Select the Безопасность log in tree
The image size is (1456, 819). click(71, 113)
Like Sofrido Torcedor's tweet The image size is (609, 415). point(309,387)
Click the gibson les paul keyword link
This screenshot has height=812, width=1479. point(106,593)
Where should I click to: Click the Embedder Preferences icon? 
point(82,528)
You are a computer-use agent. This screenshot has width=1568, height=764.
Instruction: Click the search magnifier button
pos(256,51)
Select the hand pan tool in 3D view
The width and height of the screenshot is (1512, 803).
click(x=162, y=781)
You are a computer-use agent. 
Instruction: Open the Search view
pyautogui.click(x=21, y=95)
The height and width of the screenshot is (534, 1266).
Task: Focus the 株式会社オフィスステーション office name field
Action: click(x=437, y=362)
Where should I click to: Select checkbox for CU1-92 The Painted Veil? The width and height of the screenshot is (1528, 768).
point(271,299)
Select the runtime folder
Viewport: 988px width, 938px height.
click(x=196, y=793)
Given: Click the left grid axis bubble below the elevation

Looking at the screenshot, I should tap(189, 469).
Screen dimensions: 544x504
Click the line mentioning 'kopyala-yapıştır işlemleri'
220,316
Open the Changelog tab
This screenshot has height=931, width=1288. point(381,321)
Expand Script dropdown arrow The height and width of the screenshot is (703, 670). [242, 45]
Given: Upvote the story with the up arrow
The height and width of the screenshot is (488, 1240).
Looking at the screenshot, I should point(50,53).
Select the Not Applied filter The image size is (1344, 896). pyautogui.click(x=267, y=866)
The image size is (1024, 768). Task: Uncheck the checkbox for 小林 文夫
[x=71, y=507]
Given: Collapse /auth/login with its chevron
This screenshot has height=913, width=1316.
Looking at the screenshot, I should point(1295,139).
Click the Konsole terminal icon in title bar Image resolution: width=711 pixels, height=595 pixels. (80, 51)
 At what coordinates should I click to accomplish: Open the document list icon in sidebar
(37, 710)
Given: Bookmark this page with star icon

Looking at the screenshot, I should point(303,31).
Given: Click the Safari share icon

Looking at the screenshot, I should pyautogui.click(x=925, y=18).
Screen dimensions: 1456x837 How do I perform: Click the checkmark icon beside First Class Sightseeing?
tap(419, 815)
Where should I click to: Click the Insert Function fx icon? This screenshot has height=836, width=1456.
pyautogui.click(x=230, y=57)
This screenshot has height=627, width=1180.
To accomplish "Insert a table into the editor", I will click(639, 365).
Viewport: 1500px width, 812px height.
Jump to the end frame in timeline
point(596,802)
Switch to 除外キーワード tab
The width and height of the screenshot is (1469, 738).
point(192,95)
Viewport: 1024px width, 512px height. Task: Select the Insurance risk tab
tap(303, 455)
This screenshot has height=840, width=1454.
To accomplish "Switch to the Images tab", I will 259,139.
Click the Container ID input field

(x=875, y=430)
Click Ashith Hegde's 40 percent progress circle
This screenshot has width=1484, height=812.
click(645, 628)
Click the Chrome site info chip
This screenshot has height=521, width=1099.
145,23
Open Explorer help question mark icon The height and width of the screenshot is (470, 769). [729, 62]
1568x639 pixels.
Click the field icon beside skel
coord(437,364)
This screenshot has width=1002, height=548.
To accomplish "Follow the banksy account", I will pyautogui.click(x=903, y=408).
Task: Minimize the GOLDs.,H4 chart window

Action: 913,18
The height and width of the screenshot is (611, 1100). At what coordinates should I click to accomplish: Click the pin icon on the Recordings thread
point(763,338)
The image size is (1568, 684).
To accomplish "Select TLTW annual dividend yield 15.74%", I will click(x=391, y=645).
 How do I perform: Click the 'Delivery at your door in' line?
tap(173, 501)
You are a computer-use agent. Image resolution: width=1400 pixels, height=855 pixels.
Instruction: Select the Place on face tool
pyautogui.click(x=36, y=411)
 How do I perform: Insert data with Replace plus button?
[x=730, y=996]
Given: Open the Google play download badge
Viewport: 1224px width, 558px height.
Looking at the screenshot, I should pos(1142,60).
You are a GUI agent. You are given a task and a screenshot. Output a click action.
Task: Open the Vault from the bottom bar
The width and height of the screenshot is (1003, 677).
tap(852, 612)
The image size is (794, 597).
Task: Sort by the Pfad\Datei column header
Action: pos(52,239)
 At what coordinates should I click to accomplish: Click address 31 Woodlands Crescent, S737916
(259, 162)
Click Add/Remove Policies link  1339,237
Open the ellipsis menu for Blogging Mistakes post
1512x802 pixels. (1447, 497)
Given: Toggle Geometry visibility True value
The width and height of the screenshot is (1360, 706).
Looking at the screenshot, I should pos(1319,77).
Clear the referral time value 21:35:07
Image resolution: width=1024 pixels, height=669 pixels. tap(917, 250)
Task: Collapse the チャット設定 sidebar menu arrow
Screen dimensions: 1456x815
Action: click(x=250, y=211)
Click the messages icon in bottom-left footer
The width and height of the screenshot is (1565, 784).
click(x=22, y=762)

━━━━━━━━━━━━━━━━

__Objective__
Rewrite the entries above, replacing "checkbox" with "check box" at every occurrence and leaving everything else unchanged.

__The result__
Select the Безопасность log in tree
The image size is (1456, 819). click(71, 113)
Like Sofrido Torcedor's tweet The image size is (609, 415). point(309,387)
Click the gibson les paul keyword link
This screenshot has height=812, width=1479. point(106,593)
Where should I click to: Click the Embedder Preferences icon? 
point(82,528)
You are a computer-use agent. This screenshot has width=1568, height=764.
Instruction: Click the search magnifier button
pos(256,51)
Select the hand pan tool in 3D view
The width and height of the screenshot is (1512, 803).
click(x=162, y=781)
You are a computer-use agent. 
Instruction: Open the Search view
pyautogui.click(x=21, y=95)
The height and width of the screenshot is (534, 1266).
Task: Focus the 株式会社オフィスステーション office name field
Action: click(x=437, y=362)
Where should I click to: Select check box for CU1-92 The Painted Veil? The width and height of the screenshot is (1528, 768).
point(271,299)
Select the runtime folder
Viewport: 988px width, 938px height.
click(x=196, y=793)
Given: Click the left grid axis bubble below the elevation

Looking at the screenshot, I should tap(189, 469).
Screen dimensions: 544x504
Click the line mentioning 'kopyala-yapıştır işlemleri'
220,316
Open the Changelog tab
This screenshot has height=931, width=1288. point(381,321)
Expand Script dropdown arrow The height and width of the screenshot is (703, 670). [242, 45]
Given: Upvote the story with the up arrow
The height and width of the screenshot is (488, 1240).
Looking at the screenshot, I should point(50,53).
Select the Not Applied filter The image size is (1344, 896). pyautogui.click(x=267, y=866)
The image size is (1024, 768). Task: Uncheck the check box for 小林 文夫
[x=71, y=507]
Given: Collapse /auth/login with its chevron
This screenshot has height=913, width=1316.
Looking at the screenshot, I should point(1295,139).
Click the Konsole terminal icon in title bar Image resolution: width=711 pixels, height=595 pixels. (80, 51)
 At what coordinates should I click to accomplish: Open the document list icon in sidebar
(37, 710)
Given: Bookmark this page with star icon

Looking at the screenshot, I should point(303,31).
Given: Click the Safari share icon

Looking at the screenshot, I should pyautogui.click(x=925, y=18).
Screen dimensions: 1456x837 How do I perform: Click the checkmark icon beside First Class Sightseeing?
tap(419, 815)
Where should I click to: Click the Insert Function fx icon? This screenshot has height=836, width=1456.
pyautogui.click(x=230, y=57)
This screenshot has height=627, width=1180.
To accomplish "Insert a table into the editor", I will click(639, 365).
Viewport: 1500px width, 812px height.
Jump to the end frame in timeline
point(596,802)
Switch to 除外キーワード tab
The width and height of the screenshot is (1469, 738).
point(192,95)
Viewport: 1024px width, 512px height. Task: Select the Insurance risk tab
tap(303, 455)
This screenshot has height=840, width=1454.
To accomplish "Switch to the Images tab", I will 259,139.
Click the Container ID input field

(x=875, y=430)
Click Ashith Hegde's 40 percent progress circle
This screenshot has width=1484, height=812.
click(645, 628)
Click the Chrome site info chip
This screenshot has height=521, width=1099.
145,23
Open Explorer help question mark icon The height and width of the screenshot is (470, 769). [729, 62]
1568x639 pixels.
Click the field icon beside skel
coord(437,364)
This screenshot has width=1002, height=548.
To accomplish "Follow the banksy account", I will pyautogui.click(x=903, y=408).
Task: Minimize the GOLDs.,H4 chart window

Action: 913,18
The height and width of the screenshot is (611, 1100). At what coordinates should I click to accomplish: Click the pin icon on the Recordings thread
point(763,338)
The image size is (1568, 684).
To accomplish "Select TLTW annual dividend yield 15.74%", I will click(x=391, y=645).
 How do I perform: Click the 'Delivery at your door in' line?
tap(173, 501)
You are a computer-use agent. Image resolution: width=1400 pixels, height=855 pixels.
Instruction: Select the Place on face tool
pyautogui.click(x=36, y=411)
 How do I perform: Insert data with Replace plus button?
[x=730, y=996]
Given: Open the Google play download badge
Viewport: 1224px width, 558px height.
Looking at the screenshot, I should pos(1142,60).
You are a GUI agent. You are given a task and a screenshot. Output a click action.
Task: Open the Vault from the bottom bar
The width and height of the screenshot is (1003, 677).
tap(852, 612)
The image size is (794, 597).
Task: Sort by the Pfad\Datei column header
Action: pos(52,239)
 At what coordinates should I click to accomplish: Click address 31 Woodlands Crescent, S737916
(259, 162)
Click Add/Remove Policies link  1339,237
Open the ellipsis menu for Blogging Mistakes post
1512x802 pixels. (1447, 497)
Given: Toggle Geometry visibility True value
The width and height of the screenshot is (1360, 706).
Looking at the screenshot, I should pos(1319,77).
Clear the referral time value 21:35:07
Image resolution: width=1024 pixels, height=669 pixels. tap(917, 250)
Task: Collapse the チャット設定 sidebar menu arrow
Screen dimensions: 1456x815
Action: click(x=250, y=211)
Click the messages icon in bottom-left footer
The width and height of the screenshot is (1565, 784).
click(x=22, y=762)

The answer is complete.